Weil sie nicht bloß am Rand des Geschehens stehen, sondern mitten hinein in die unveränderten und darum unverändert schlechten gesellschaftlichen Verhältnisse wollen, weil sie tüchtig mitmachen möchten, kann aber so richtig „queeren“ AktivistInnen, die die Zeichen der Zeit verstanden haben, bloße Anbiederei nicht genügen. Her mit der Gleitcreme Marke Selbstverleugnung! Die Praxis des coitus per anum, vulgo Analverkehr, war und ist ein beliebter Aufhänger schwulenfeindlicher Witze und damit Ausdruck antischwuler Ressentiments. Seit aber die vorgeblich Arschfickenden und Arschgefickten kein heiligeres Anliegen mehr haben sollen, als vor der Gesellschaft, in die sie bitte, bitte eingegliedert werden wollen, „stolz“ und „selbstbewusst“ auf den Knien zu liegen, ist Arschkriecherei zur einzigen „politischen“ Strategie geworden.
Während, wie gesagt, früher mal politische Bewegungen die Gesellschaft verändern oder zumindest beeinflussen wollten, möchte die karrierebewusste und darum integrationsgeile Avantgarde der virtuellen „queer community“ nur noch sich an die Gesellschaft anpassen.

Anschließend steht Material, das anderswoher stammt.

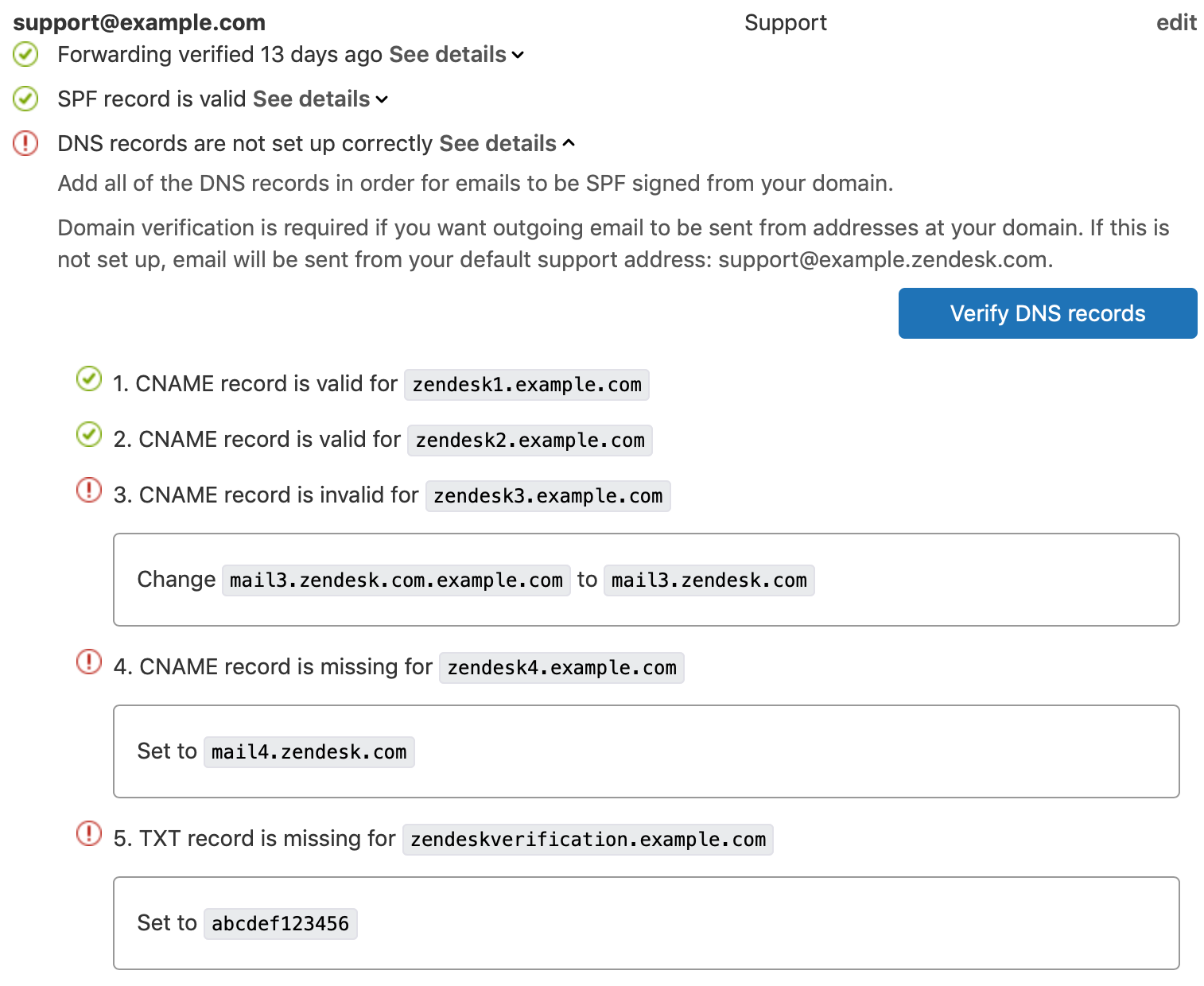1204x986 pixels.
Task: Click red alert icon beside DNS records
Action: [x=25, y=144]
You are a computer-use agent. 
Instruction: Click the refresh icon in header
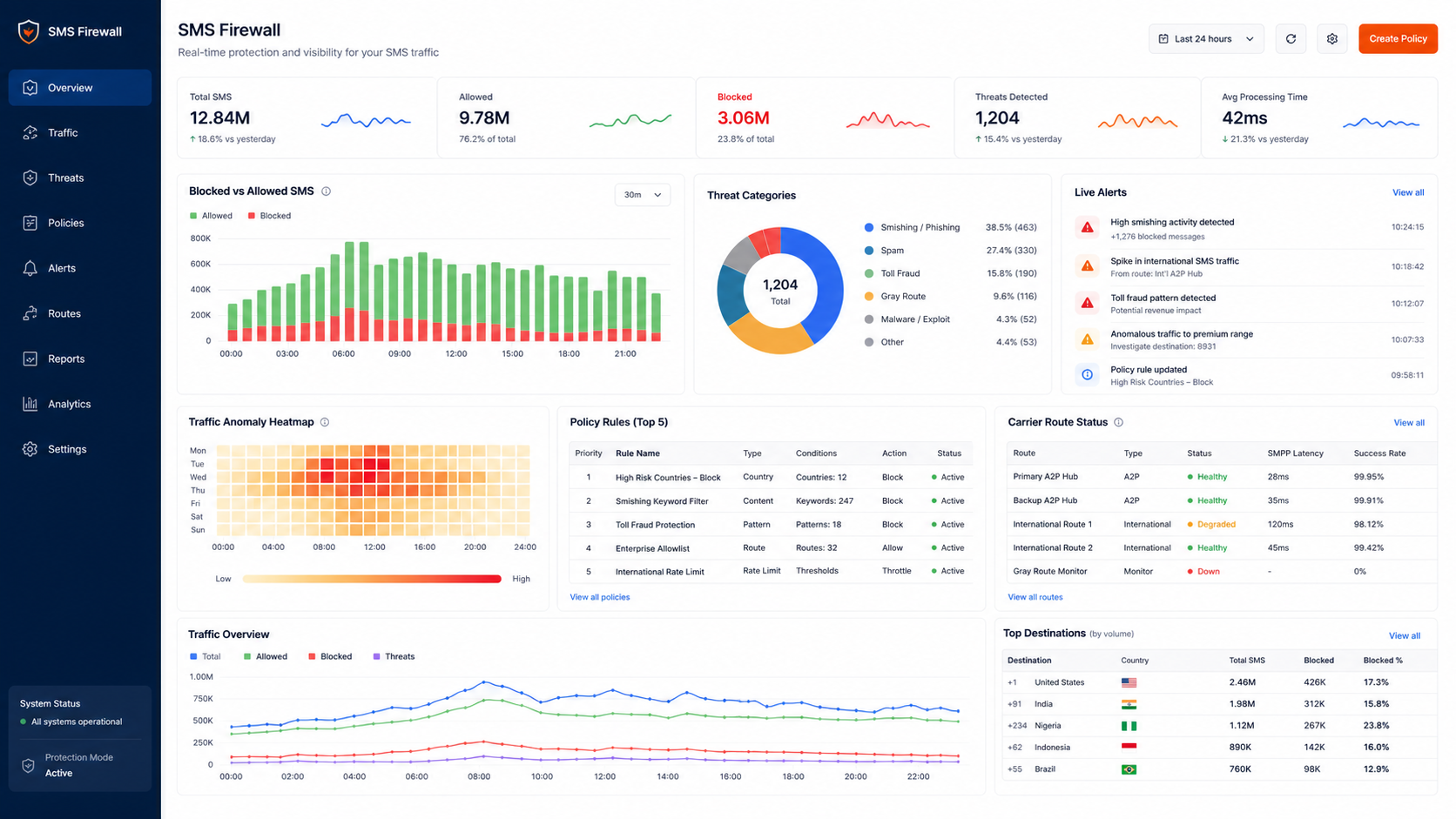click(1291, 39)
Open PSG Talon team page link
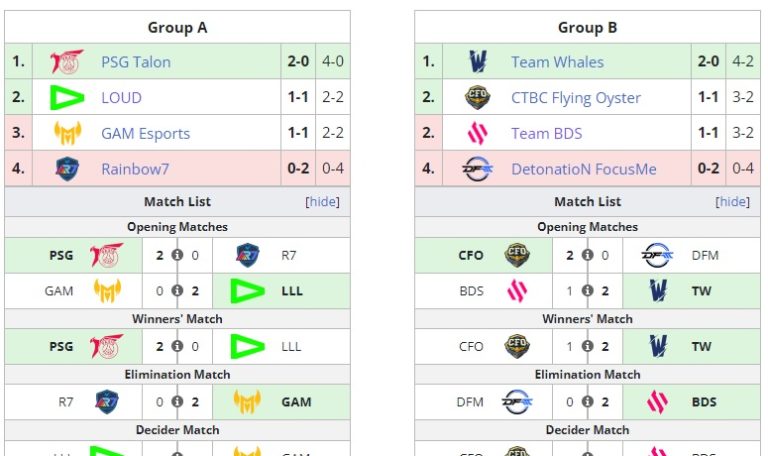Viewport: 768px width, 456px height. click(x=136, y=62)
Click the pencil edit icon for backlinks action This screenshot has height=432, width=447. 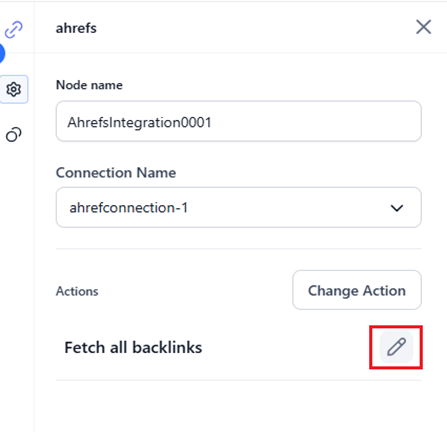(396, 347)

Mit Eventmacherei à la „Europride“ samt anschließendem Aufmarsch der Normalos sämtlicher Orientierungen (Abartige selbstverständlich ausgenommen) soll „offen und fröhlich“ zum Entertainment des Establishments beigetragen werden und gnadenlos „sichtbar“ gemacht werden, dass man — von ein bisschen aufgesetzten Exotismus abgesehen — haargenau so normal ist, wie die Heteros und Heteras auch. Das Schlimme ist, dass man das nicht Schande empfindet, sonder als Vorzug. Arschkriechen macht eben blind.

Dieser Text sollte als Aufmacher in der „Volksstimme“ (Nr. 24, 14. Juni 2001) erscheinen, also zur Zeit der Wiener Regenbogenparade, die in jenem Jahr zugleich eine Veranstaltung des „Europride“ war. Nach viel Widerstreben und einigen Verhinderungsversuchen war der Artikel schließlich von der zuständigen Redakteurin doch noch zugelassen worden, und die Zeitung ging in Druck. Es war sogar bereits damit begonnen worden, sie auszuliefern, als auch der selbsternannte Herausgeber (und KPÖ-Vorsitzende) den Text las und beschloss, es handle sich um eine Beleidigung von Lesben und Schwulen, weshalb die gesamte Auflage der (übrigens auch mit Steuermitteln finanzierten, aber stets über Geldnöte klagenden) Zeitung eingestampft und mit anderem Aufmacher neu gedruckt werden müsse. Das darf man ruhig sich auf der Zunge zergehen lassen: Der heterosexuelle Chef einer Partei, die einst Teil einer politischen Bewegung war, die in den osteuropäischen (und einigen asiatischen) Staaten dafür sorgte, das Homosexualität kriminalisiert wurde, erklärt einem schwulen Autor, was Homosexuelle beleidigt … Und zwar angeblich so schwer beleidigt, dass man es sich lieber den Neudruck einer ganzen Auflage kosten ließ, als dem LGBT-Mainstream den Tort anzutun, auszusprechen, was dieser selbst damals wie heute ganz freimütig bekannte: die freudige Entpolitisierung und die kritiklose Integration in die kapitalistischen Verhältnisse. Eine Sternstunde austrokommunistischer Dummheit!